In this scenario, there were a number of points and places where a properly empowered individual on the "front lines" of the system -- the CIA station chief or State Department official in Nigeria, an analyst tracking the individual, an alert ticket clerk in Amsterdam -- should have been able to make the decision right there to revoke his U.S. visa, to place him on a no-fly list (at least temporarily, while further investigating his background and associations), or simply to detain him for enhanced airport screening that may well have led to information sufficient to bar his boarding. More than any of the corrective actions currently ordered by President Obama, this simple measure would have an immediate positive effect. It would simultaneously empower individuals at all levels of the system by freeing them from the soul-deadening burden of seeking a decision through layers of bureaucratic staffing, and it would create the increased accountability sought by the president and others. "Above my pay grade" could no longer be used as a reason not to take action.
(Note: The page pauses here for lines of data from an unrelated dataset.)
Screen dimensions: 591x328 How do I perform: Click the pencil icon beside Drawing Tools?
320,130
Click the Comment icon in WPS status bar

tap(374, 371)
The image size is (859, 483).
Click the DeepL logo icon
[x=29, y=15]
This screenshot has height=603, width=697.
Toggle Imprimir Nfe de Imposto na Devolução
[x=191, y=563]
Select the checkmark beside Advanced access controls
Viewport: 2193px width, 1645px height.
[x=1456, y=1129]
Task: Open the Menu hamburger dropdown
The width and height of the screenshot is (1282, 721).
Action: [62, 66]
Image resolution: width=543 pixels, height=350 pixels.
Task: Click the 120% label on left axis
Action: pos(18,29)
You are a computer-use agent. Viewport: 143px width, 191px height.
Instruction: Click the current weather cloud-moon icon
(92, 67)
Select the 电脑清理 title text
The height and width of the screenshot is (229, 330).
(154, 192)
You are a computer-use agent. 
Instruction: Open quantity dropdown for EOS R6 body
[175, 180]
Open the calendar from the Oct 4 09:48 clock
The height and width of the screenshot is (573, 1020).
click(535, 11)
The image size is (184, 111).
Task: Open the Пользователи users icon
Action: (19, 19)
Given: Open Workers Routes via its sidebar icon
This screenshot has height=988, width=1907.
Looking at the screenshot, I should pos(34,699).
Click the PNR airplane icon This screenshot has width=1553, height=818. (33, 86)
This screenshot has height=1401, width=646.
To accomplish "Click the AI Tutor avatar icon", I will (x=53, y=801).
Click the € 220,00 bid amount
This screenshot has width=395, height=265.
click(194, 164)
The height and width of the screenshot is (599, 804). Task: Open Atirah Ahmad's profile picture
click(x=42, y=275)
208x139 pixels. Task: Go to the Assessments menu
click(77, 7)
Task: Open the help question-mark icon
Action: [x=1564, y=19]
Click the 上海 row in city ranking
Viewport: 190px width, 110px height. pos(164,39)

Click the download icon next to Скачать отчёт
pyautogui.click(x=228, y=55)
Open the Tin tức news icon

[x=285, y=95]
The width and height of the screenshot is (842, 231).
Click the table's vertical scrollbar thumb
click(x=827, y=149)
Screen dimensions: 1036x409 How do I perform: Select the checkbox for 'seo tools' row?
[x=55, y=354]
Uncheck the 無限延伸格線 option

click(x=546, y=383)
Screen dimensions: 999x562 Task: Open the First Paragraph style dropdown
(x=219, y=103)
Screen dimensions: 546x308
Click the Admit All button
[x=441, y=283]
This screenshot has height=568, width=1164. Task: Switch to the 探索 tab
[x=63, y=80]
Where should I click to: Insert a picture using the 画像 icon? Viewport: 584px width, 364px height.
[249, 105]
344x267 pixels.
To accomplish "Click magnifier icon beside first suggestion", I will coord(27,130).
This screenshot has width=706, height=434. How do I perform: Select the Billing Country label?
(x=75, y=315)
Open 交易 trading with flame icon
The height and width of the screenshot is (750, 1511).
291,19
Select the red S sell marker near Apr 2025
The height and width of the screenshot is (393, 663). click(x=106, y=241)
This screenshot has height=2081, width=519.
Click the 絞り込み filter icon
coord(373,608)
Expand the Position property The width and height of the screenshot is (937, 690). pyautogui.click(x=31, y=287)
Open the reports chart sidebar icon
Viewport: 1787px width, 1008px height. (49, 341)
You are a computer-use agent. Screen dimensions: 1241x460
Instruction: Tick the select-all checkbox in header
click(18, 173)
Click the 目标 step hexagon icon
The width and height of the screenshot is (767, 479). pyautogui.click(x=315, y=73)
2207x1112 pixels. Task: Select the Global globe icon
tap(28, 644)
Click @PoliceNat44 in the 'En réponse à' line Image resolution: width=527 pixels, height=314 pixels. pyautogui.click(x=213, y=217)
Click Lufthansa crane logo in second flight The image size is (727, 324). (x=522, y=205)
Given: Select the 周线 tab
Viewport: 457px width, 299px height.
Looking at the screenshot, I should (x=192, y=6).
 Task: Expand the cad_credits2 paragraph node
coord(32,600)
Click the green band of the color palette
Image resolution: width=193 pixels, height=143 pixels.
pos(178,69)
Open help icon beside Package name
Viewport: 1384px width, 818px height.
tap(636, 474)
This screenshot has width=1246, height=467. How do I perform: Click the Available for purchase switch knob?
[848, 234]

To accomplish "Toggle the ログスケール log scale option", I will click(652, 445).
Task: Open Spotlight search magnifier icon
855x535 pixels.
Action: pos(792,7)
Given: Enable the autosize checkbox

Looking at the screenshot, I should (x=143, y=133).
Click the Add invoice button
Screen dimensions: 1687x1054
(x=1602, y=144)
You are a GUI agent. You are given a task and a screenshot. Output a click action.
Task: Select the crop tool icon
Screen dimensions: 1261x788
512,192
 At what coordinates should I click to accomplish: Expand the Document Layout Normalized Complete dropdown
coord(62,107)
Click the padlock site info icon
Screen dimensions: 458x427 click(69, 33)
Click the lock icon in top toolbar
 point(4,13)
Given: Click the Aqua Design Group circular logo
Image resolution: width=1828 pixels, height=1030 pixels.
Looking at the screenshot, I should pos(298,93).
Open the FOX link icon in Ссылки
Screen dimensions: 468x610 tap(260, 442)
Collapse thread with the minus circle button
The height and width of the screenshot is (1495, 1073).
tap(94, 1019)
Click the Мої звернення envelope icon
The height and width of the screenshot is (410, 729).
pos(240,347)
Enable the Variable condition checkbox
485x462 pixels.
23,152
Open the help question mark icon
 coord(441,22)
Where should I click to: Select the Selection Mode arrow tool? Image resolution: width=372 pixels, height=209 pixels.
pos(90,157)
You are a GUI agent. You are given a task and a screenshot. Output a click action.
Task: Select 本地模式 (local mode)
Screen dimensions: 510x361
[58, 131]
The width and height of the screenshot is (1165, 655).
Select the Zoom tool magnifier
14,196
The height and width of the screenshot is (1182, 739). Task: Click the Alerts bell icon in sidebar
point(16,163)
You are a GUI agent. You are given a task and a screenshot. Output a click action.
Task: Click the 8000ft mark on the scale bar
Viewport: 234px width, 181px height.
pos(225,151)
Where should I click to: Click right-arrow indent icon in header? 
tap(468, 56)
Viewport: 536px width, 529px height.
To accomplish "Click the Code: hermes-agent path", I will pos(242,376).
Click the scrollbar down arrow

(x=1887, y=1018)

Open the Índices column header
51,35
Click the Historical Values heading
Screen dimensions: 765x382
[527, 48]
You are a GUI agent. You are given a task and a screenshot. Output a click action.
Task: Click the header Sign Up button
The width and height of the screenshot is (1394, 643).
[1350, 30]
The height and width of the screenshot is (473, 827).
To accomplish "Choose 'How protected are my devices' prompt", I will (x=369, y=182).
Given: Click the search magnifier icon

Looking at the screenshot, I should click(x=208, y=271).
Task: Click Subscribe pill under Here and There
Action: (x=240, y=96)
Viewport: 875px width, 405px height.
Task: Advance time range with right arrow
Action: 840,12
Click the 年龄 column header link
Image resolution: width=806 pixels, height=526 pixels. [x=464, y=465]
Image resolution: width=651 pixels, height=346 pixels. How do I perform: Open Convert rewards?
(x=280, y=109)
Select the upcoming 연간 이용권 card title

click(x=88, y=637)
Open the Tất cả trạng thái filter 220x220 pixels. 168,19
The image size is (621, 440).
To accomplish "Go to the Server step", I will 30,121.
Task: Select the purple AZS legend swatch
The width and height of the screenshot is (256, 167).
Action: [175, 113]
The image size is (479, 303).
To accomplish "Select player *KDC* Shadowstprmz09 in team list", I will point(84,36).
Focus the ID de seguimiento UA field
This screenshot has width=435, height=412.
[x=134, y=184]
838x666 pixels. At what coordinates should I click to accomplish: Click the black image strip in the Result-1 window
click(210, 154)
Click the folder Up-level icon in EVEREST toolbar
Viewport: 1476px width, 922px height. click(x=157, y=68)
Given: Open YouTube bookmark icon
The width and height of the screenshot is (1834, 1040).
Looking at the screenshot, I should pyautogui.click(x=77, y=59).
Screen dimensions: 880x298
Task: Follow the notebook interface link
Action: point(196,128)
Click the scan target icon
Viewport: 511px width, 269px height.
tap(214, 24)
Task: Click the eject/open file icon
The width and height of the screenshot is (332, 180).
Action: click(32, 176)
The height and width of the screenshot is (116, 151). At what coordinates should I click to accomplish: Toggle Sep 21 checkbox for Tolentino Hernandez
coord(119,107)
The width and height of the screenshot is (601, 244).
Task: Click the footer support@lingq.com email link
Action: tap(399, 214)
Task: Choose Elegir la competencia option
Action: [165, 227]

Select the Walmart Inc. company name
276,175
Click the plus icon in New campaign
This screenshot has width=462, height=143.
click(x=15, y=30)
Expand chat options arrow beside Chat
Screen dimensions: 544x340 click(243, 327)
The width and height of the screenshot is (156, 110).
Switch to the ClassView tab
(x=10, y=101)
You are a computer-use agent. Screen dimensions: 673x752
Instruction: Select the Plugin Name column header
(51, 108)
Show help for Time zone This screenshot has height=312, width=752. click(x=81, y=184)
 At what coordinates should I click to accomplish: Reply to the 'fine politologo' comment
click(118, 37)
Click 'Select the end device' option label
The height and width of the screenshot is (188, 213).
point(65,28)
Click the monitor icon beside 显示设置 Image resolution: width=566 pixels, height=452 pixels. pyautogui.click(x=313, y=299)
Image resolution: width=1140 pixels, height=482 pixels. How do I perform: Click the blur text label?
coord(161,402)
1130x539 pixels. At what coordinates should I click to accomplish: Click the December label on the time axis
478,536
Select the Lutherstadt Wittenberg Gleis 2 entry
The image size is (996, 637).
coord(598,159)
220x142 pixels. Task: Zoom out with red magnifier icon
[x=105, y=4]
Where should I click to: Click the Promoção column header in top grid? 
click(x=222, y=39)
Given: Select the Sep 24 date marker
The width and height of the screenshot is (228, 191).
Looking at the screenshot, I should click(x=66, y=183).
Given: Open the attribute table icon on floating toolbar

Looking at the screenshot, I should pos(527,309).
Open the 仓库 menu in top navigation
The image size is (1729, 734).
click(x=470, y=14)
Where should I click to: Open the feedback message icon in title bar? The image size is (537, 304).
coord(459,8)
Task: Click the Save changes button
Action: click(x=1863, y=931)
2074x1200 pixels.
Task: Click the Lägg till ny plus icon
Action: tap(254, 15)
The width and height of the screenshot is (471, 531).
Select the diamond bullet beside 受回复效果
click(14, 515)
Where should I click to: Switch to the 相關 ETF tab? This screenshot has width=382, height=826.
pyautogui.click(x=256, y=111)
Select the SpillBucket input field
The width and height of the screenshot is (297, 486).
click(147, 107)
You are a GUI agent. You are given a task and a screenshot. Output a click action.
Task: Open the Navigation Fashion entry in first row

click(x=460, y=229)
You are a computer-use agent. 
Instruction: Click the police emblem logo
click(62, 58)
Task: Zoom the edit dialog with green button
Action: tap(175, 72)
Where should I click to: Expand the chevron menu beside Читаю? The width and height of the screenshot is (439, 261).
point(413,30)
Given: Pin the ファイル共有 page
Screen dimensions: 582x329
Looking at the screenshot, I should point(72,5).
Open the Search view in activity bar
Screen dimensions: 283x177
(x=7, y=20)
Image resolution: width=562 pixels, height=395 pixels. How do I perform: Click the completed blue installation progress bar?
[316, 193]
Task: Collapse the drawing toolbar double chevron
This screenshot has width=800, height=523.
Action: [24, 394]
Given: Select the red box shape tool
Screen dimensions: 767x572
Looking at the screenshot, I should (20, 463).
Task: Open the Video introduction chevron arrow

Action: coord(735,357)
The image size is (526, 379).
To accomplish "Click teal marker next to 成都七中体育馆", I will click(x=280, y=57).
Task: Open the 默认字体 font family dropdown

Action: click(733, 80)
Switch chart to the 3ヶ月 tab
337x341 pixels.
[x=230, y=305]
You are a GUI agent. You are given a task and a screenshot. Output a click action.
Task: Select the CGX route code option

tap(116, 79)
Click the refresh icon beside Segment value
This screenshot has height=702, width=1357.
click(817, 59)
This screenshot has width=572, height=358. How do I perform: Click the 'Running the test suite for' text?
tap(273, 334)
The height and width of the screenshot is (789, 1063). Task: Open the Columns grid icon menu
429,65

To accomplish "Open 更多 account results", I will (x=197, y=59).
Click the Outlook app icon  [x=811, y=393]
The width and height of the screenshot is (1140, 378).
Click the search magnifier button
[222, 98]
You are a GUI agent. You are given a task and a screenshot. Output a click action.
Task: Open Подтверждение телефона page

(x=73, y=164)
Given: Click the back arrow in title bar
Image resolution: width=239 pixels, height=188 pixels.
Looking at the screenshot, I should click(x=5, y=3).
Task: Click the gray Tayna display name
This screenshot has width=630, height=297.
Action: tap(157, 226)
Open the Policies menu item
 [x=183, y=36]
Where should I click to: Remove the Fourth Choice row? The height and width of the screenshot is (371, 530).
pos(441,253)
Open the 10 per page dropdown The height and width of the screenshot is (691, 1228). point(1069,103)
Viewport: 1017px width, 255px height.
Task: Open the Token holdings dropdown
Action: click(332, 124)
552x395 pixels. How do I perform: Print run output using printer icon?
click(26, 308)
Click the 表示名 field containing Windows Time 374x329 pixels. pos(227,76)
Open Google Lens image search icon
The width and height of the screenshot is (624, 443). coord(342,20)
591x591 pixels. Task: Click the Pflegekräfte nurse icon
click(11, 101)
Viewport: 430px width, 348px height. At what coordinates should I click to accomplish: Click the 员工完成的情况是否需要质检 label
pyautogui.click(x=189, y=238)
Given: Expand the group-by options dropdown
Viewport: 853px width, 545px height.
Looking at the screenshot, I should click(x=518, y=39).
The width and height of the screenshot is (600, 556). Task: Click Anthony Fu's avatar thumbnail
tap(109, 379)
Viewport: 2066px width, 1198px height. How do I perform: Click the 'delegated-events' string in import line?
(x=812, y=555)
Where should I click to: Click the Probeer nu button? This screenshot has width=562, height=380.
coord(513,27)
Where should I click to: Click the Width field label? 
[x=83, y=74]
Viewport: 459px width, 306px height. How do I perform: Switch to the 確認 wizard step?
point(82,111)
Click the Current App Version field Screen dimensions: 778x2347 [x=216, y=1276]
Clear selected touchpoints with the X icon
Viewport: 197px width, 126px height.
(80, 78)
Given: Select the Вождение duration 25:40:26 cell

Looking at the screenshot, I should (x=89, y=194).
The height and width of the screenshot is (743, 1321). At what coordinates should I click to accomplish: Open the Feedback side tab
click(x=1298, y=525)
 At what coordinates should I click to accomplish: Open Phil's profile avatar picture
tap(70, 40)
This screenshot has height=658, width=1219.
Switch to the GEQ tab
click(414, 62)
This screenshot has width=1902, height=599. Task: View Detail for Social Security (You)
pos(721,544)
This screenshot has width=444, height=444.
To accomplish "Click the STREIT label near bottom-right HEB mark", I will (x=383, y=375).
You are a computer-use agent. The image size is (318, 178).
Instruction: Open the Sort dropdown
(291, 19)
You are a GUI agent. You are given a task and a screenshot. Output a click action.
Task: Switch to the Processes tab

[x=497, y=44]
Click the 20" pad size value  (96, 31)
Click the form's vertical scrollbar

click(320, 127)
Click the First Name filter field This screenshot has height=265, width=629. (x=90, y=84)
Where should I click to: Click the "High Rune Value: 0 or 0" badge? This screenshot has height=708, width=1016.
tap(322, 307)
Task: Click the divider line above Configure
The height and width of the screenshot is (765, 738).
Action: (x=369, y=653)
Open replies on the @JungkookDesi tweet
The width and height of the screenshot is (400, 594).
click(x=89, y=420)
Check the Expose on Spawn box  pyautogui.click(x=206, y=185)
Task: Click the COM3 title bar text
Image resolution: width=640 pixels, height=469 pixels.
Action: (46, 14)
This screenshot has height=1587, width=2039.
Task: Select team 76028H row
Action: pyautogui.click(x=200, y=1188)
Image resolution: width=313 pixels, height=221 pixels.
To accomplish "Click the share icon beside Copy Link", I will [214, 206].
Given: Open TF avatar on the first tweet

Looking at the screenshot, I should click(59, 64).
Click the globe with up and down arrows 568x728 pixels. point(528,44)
I do not intend to imply that changing the rules like this would be a problem-free solution. As Professor Jenkins warns, "Allocating decision rights in ways that maximize organizational performance is an extraordinarily difficult and controversial management task." No doubt some number of "false positive" decisions would result in people placed on a list or denied entry in error (in fact, this happens now), and the ACLU and similar groups would be vocal and litigious in their outrage. But given the stakes, and the huge inconvenience to the entire flying public created by the onerous security procedures already (or soon to be) in place, the potential gain of keeping an Abdulmutallab off of an aircraft outweighs the risk of additionally inconveniencing a relative few.